Hi, I've been listening to and learning a song called: karagözlüm ölesim var 

And I know how to conjugate verbs in turkish but I've never seen this conjugation/s before. what is it, how does it affect the meaning and when can we use it? 

Öl e m
Öl e s im

I know what they mean in english but I want to understand where did the conjugation come from, I'm sure it is not mentioned in grammar books.


----------



## Rallino

Hello Ramisadeh,

"Ölem" is the regional pronunciation of "öleyim", the subjunctive present first person conjugation.

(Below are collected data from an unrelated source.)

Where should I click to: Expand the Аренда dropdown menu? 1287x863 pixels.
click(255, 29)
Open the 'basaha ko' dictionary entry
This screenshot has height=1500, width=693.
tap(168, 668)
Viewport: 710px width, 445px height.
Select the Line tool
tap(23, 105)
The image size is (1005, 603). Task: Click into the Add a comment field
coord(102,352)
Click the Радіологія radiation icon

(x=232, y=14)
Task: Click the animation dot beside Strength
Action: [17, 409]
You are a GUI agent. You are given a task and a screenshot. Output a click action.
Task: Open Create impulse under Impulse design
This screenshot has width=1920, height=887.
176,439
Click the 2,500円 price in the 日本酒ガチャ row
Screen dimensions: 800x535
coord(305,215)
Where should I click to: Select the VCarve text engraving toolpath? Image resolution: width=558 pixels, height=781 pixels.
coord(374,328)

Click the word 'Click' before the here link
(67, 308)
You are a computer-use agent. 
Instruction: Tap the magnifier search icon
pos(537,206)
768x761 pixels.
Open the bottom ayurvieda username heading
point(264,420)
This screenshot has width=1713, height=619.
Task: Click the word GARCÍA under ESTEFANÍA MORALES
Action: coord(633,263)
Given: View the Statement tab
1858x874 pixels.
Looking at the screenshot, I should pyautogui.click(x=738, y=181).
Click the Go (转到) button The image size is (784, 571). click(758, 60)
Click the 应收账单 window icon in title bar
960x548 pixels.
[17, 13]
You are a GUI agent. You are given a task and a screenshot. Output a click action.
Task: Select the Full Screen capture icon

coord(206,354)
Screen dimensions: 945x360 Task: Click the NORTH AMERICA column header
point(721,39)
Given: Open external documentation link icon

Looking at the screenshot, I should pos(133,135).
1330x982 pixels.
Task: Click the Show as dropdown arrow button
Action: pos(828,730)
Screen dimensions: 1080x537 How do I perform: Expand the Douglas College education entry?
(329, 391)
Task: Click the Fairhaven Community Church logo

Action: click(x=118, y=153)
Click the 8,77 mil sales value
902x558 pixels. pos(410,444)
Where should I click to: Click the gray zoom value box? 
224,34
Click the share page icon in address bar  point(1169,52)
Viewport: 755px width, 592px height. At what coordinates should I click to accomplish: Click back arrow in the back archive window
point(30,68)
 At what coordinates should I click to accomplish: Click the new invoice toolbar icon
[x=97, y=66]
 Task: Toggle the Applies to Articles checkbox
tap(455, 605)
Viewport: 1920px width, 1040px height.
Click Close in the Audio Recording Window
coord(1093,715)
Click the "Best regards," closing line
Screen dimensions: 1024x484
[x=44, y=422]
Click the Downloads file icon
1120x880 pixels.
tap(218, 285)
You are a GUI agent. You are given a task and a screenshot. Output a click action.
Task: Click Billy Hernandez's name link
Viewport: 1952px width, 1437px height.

"-esi olmak" is an expression meaning "to feel like doing something." _Film izleyesim var. _= I feel like watching a movie.


----------



## Ramisadeh

Thank you, it was driving me crazy, I guess I suspected that ölem is a shortened version of öleyim but I couldn't be sure.


----------



## shafaq

Ramisadeh said:


> Öl e m
> Öl e s im
> 
> I know what they mean in english but I want to understand where did the conjugation come from, I'm sure it is not mentioned in grammar books.


Accounting on what Rallino said and to clarify " where did the conjugation come from"; I wanted to add that:
Its origin is öl-es-im (verb+*es(=intention,plan,wish)*+1. sing. person suffix). This formulation is equivalent of  استفعـال pattern in Arabic.


----------



## RimeoftheAncientMariner

Hi , a similar one with a similar meaning would be

" I Feel Like I am Fixing to Die ! "


----------



## Ramisadeh

Thanks for the clarification, but why the conjugation: verb+ Es/as + (possessive suffix) is treated as a noun instead of a verb? Cause if you add a possissve suffix to it (evenmore being able to connect it with var) suggests it is a noun not a verb


----------



## shafaq

Yes! It is(öl+es+im) just a noun means "my dying wish/intention" not a verb.


----------



## Ramisadeh

Thanks


----------